The Fed will keep propping up the economy, said Binyamin Appelbaum in The New York Times. That was the main message Fed chairwoman Janet Yellen delivered this week when she appeared before the Senate Banking Committee to deliver the central bank's semiannual monetary policy report. While she acknowledged that "important progress has been made in restoring the economy to health and in strengthening the financial system," Yellen clearly remains concerned about unemployment and the strength of the recovery. Last week, the Fed announced plans to end its controversial bond-buying program, known as quantitative easing, by October, but it is still "in no hurry to start increasing short-term interest rates." In some ways, that cautious approach "is actually contributing to the sense of stability," even as it is "likely to reinforce a sense of complacency among investors" who view the Fed as "committed to its policy course."

Yellen is wise to be cautious, said Ylan Mui at The Washington Post. With quantitative easing winding down, the Fed is trying to figure out what to do next. After all, there are high stakes facing the central bank: "Move too fast or too abruptly, and the fragile recovery could falter." But the Fed can't afford to move too slowly, either. "Years of ultra-low interest rates have boosted stock markets to record highs — levels some worry are unsustainable." Even Yellen herself is aware of this, remarking that "valuations appear stretched" in some sectors.

But don't call it a bubble just yet, said Neil Irwin in The New York Times. While Yellen and the Fed "have taken note" of rising asset prices, "she does not buy the theory that there is a bubble forming." She does, however, seem worried about "pockets of froth in markets," particularly when it comes to junk bonds. The Fed is keeping its eye on another sector, too. In its monetary policy report, the central bank said valuations in the social media and biotech industries were "substantially stretched." That could be "the first formal hint that Fed officials see the boom in prices for unproven businesses" in those sectors as a sign of another potential bubble. On the plus side, regulators seem to be monitoring the situation closely, as Yellen "wants to ensure that if there is indeed some bubbling in these particular markets," when that bubble bursts, it won't bring down the entire banking system.

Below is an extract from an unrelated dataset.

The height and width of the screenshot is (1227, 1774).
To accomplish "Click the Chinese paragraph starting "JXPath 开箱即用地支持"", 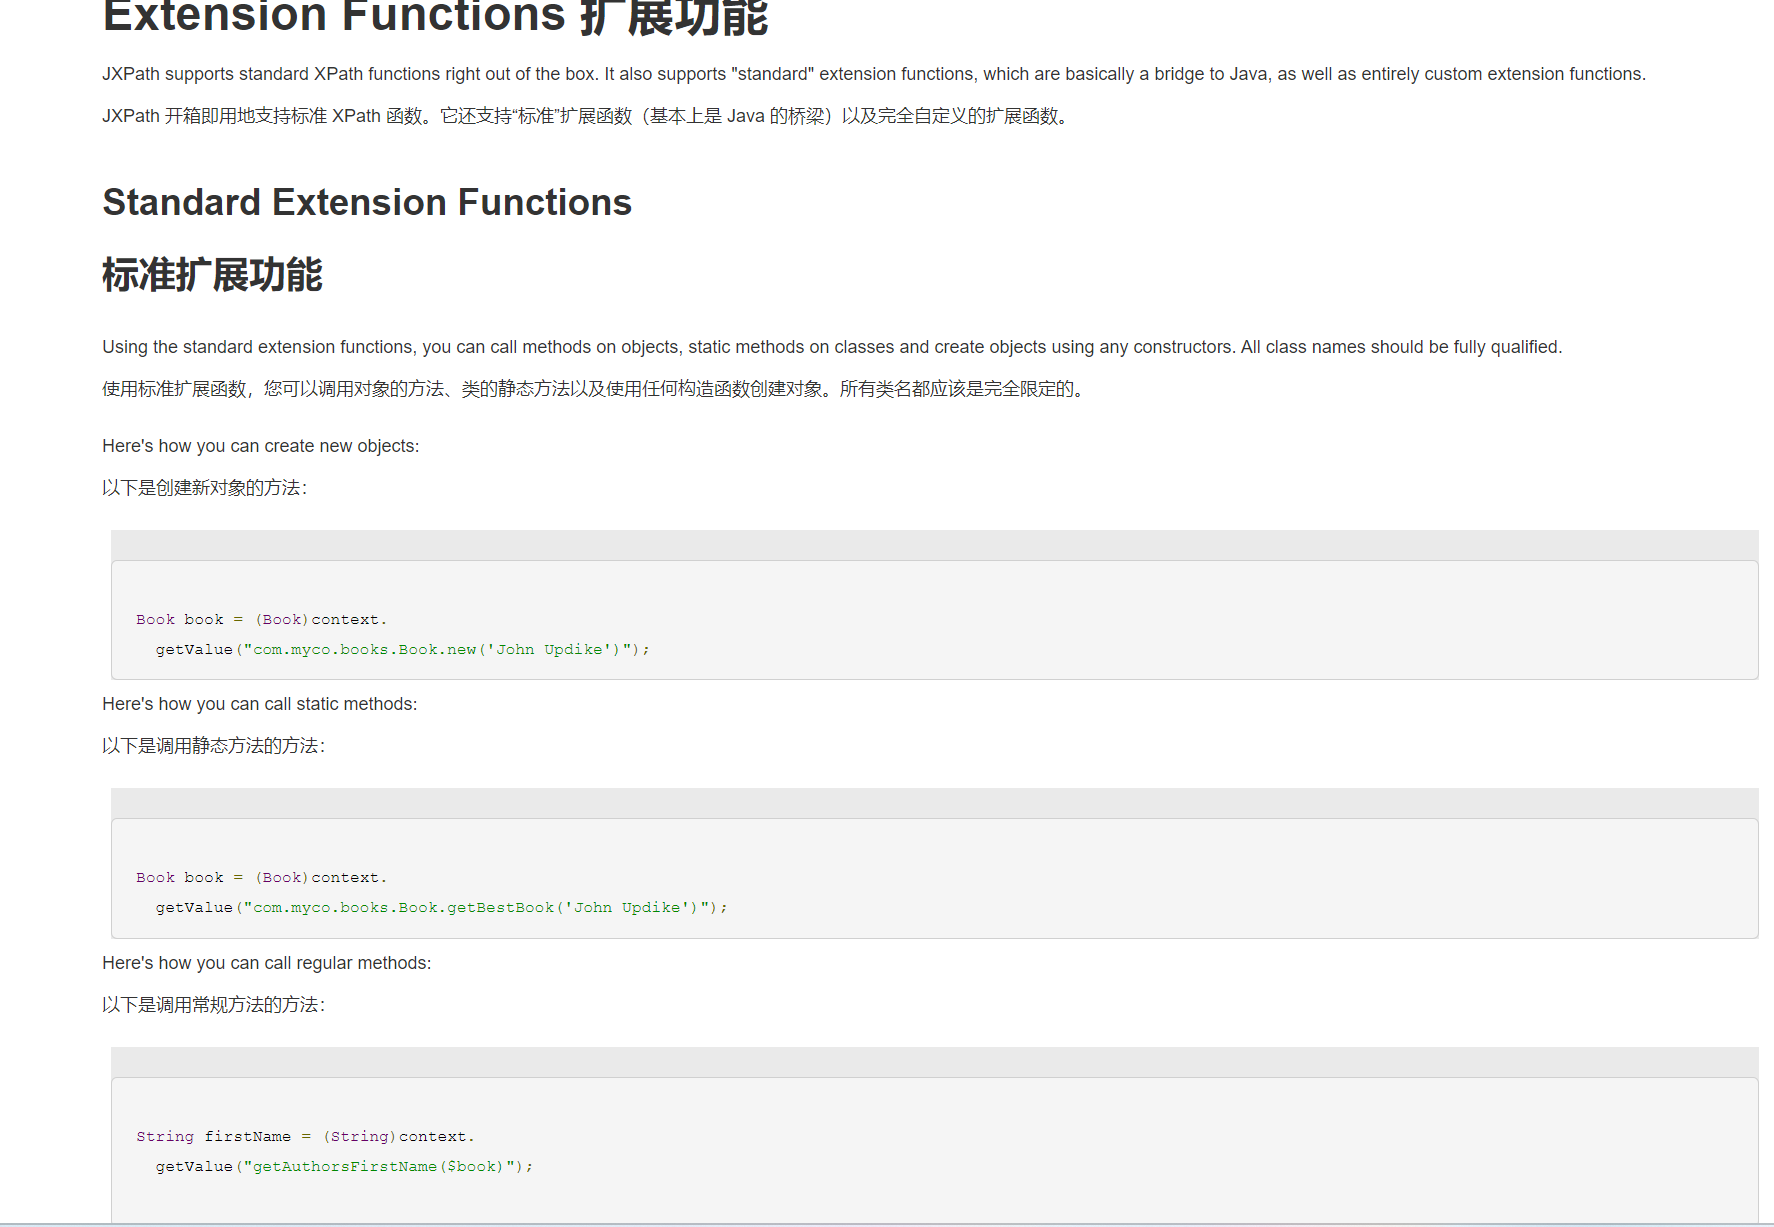I will click(x=587, y=116).
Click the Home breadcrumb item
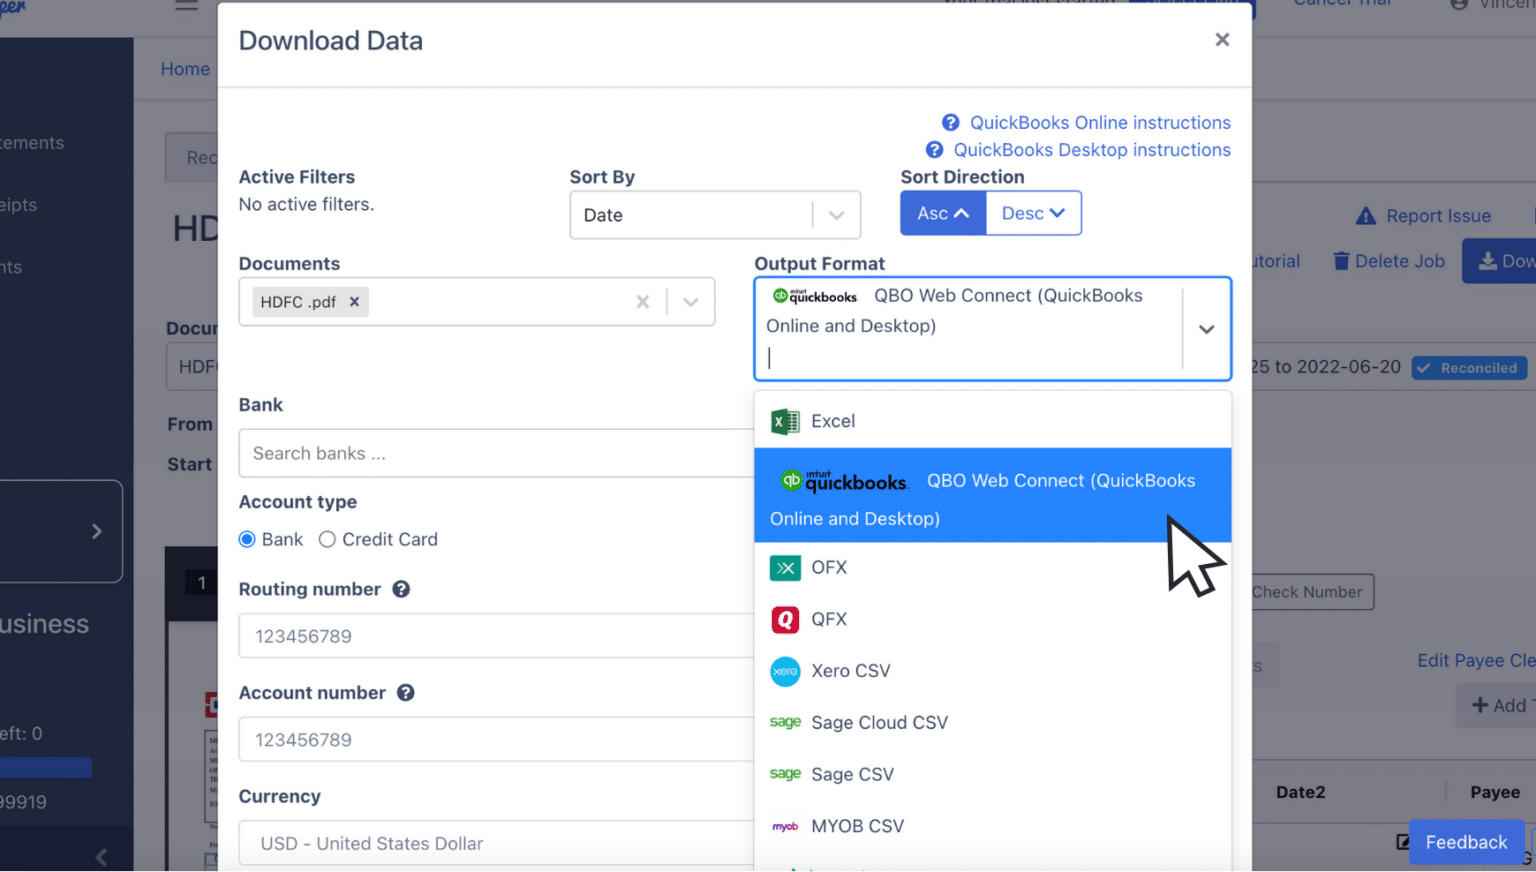 click(185, 69)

For now, the Fed is in "watch-and-wait mode," said John Makin at Real Clear Markets. But how long can that last? "Eventually the realization will dawn that the only way to get the economy moving again is to work on the supply side." That means increasing capital spending and boosting employment. But those kinds of measures lie "outside the purview of the Fed's traditional responsibilities." That said, a cue from Yellen could "actually prompt the White House and Congress to end their stalemate and begin to undertake steps to help the economy grow."